Counsel for DRMC applied the above points to the facts of this case and submitted that accordingly, Edisi owed a duty of care to DRMC. Counsel for Edisi contended that reliance should not be placed on the Ocean Front case for the following reasons:-

  1. The Ocean Front case was decided against the backdrop of the Singapore Building Maintenance and Strata Management Act which is dissimilar to the Strata Titles Act 1985 and Building and Common Property (Maintenance and Management) Act 2007 in Malaysia. In Singapore, the management corporation is a direct successor of the developer whereas in Malaysia, the joint management body (which consist of the developer and the purchasers) is the successor of the developer until the incorporation of the management corporation. Thus, DRMC cannot be said to be a lone and direct successor of Edisi;
  2. In the subsequent Singapore Court of Appeal Case of Man B&W Diesel SE Asia Pte Ltd and another v PT Bumi International Tankers and another appeal [2004] SGCA 8 (“the PT Bumi case”), the Singapore Court of Appeal had cautioned that the Ocean Front case is confined to the peculiar facts of the case. The PT Bumi case was adopted by the Malaysian Federal Court in The Co-operative Central Bank Ltd v KGV & Associates Sdn Bhd [2008] 2 MLJ 233.

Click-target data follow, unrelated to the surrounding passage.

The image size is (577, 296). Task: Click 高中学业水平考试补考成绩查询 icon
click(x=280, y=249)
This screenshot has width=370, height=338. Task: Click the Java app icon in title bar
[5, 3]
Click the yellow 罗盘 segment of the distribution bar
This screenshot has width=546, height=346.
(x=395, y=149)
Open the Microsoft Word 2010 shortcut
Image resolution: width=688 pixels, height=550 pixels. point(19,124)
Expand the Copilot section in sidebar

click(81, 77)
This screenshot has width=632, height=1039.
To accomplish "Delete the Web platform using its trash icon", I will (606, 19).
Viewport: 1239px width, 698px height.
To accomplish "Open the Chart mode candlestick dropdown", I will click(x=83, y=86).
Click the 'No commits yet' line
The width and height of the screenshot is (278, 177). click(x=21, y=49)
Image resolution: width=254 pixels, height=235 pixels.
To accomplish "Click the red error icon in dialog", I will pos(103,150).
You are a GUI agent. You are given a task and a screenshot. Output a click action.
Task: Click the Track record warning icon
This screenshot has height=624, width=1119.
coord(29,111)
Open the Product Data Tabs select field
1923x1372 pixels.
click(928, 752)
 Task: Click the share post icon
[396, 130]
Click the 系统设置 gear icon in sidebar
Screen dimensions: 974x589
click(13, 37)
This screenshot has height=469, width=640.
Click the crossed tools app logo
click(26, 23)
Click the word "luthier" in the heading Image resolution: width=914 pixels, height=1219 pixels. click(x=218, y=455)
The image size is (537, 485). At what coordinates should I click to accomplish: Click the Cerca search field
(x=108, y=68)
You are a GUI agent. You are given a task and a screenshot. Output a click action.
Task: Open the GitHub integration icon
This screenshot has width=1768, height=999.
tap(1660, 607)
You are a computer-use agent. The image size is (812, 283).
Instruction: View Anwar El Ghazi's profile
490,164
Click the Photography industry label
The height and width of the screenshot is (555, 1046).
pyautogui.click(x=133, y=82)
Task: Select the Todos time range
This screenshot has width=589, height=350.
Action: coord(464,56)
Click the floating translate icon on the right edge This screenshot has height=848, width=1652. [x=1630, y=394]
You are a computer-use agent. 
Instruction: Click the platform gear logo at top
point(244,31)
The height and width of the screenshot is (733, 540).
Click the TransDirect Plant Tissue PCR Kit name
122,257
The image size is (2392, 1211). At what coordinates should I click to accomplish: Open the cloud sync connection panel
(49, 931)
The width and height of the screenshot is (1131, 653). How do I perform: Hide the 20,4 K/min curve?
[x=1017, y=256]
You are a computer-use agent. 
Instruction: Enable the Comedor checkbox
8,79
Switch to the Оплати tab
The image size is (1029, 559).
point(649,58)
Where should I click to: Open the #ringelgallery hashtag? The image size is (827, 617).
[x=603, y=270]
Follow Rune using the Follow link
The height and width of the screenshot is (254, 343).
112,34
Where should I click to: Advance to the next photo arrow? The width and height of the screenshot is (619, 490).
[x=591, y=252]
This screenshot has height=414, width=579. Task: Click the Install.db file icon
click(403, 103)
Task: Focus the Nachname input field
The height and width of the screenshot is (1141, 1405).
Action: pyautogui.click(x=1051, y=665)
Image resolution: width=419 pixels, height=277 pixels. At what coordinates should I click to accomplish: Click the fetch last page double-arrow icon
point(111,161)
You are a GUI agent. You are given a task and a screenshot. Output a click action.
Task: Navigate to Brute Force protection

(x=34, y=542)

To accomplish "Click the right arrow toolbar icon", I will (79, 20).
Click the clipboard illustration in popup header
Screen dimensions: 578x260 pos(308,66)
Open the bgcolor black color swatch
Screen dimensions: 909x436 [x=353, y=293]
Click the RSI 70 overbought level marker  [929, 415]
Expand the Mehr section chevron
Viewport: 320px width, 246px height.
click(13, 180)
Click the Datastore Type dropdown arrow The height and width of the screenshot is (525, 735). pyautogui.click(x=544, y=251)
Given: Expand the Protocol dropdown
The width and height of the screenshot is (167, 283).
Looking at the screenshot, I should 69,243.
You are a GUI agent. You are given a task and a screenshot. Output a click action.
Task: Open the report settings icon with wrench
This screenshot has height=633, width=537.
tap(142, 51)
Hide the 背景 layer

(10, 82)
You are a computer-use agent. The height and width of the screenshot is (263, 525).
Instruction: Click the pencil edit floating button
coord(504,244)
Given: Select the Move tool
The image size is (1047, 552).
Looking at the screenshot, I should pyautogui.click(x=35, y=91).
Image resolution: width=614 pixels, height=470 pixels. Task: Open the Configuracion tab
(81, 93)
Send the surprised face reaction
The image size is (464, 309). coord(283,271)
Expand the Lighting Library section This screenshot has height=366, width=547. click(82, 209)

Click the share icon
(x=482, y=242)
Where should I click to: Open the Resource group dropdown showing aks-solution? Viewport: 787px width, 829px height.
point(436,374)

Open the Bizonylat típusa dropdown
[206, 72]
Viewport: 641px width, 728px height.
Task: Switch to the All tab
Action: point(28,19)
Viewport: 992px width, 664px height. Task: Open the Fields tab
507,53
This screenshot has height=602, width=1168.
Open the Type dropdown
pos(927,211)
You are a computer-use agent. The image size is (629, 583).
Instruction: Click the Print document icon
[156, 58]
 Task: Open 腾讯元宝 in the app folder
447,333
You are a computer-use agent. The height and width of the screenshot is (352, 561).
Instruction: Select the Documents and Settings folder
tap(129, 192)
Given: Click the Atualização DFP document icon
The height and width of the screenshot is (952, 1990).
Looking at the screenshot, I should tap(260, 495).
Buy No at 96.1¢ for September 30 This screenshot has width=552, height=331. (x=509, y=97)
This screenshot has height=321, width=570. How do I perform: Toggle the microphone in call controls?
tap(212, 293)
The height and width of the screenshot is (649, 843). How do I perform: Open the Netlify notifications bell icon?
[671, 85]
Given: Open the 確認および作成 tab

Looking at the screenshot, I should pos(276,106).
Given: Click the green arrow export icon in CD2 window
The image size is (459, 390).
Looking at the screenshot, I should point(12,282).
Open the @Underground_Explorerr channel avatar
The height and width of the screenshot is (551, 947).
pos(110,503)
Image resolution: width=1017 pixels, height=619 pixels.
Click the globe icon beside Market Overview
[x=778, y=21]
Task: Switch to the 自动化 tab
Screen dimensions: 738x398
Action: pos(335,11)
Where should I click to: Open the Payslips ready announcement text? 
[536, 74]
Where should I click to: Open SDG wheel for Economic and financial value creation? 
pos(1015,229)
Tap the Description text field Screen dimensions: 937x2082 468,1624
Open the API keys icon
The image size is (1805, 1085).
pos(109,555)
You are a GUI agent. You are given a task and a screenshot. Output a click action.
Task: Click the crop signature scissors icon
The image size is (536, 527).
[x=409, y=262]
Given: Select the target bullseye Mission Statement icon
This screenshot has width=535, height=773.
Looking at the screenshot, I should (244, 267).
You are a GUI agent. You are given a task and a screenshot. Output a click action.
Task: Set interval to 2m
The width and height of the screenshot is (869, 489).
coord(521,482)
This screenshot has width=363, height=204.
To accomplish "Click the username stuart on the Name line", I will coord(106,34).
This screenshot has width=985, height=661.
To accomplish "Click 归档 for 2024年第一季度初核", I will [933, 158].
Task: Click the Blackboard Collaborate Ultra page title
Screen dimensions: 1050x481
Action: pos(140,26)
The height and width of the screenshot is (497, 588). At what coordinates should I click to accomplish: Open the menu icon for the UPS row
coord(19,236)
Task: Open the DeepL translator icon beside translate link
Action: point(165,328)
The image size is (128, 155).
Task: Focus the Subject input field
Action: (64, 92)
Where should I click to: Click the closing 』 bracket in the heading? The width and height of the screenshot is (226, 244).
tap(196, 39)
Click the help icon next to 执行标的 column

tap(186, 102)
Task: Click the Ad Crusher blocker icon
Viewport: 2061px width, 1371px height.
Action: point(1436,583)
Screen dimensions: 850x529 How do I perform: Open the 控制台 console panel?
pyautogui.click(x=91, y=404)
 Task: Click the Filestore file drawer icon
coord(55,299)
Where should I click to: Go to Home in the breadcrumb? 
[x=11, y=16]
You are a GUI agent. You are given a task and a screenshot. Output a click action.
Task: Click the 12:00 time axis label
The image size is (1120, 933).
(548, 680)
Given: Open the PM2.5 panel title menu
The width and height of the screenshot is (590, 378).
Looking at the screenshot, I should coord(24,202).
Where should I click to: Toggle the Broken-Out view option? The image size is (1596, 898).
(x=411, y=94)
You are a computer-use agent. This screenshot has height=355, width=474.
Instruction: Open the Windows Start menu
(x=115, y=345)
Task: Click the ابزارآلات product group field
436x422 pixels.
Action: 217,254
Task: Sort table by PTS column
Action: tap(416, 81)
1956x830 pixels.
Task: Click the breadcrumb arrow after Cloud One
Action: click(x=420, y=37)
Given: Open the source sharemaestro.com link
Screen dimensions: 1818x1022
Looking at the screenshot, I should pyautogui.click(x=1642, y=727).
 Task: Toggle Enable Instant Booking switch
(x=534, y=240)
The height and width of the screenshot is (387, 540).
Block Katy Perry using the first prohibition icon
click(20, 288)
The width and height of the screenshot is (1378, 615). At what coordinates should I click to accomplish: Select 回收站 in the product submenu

The High Court Judge was of the view that there is no reason not to adopt the analysis and conclusions of the Ocean Front case herein. He held that although the applicable statutes in Singapore and Malaysia are not identical, they are closely similar and the differences did not really matter. The High Court Judge further held that the critical consideration is that Edisi had been in continuous participation in the maintenance and management of Dua Residency although not alone solely. Thus, the High Court decided that on the special facts of this case there is sufficient proximity and hence it is just and reasonable to find a duty of care owed by  Edisi to DRMC to ensure that Dua Residency has been constructed with good workmanship in accordance with agreed specification and approved plans in the SPA.

The learned High Court Judge also noted that although there may be a possible contractual remedy by the individual purchasers of Dua Residency against Edisi, it would be an impractical remedy to require all of them to sue. DRMC therefore is representing the purchasers as the management and maintenance of the common property is directly under the care and responsibility of DRMC as conferred by statute. Furthermore, it was also noted that as held in the Ocean Front case, contractual obligations did not preclude the existence of a developer's liability in tort under the ordinary law of negligence to their purchasers and other parties not privy to the sale and purchase agreements.

In conclusion, by virtue of the High Court's decision above, it may now be open to management corporations to bring an action for breach of duty of care against a developer for the developer's failure to adequately and properly construct a development in a good and workmanlike manner. Thus, developers have to be aware of this possible liability and ensure that both the design and construction of the buildings are up to standard and supported by sufficient documentation to prove the same.

The content of this article is intended to provide a general guide to the subject matter. Specialist advice should be sought about your specific circumstances.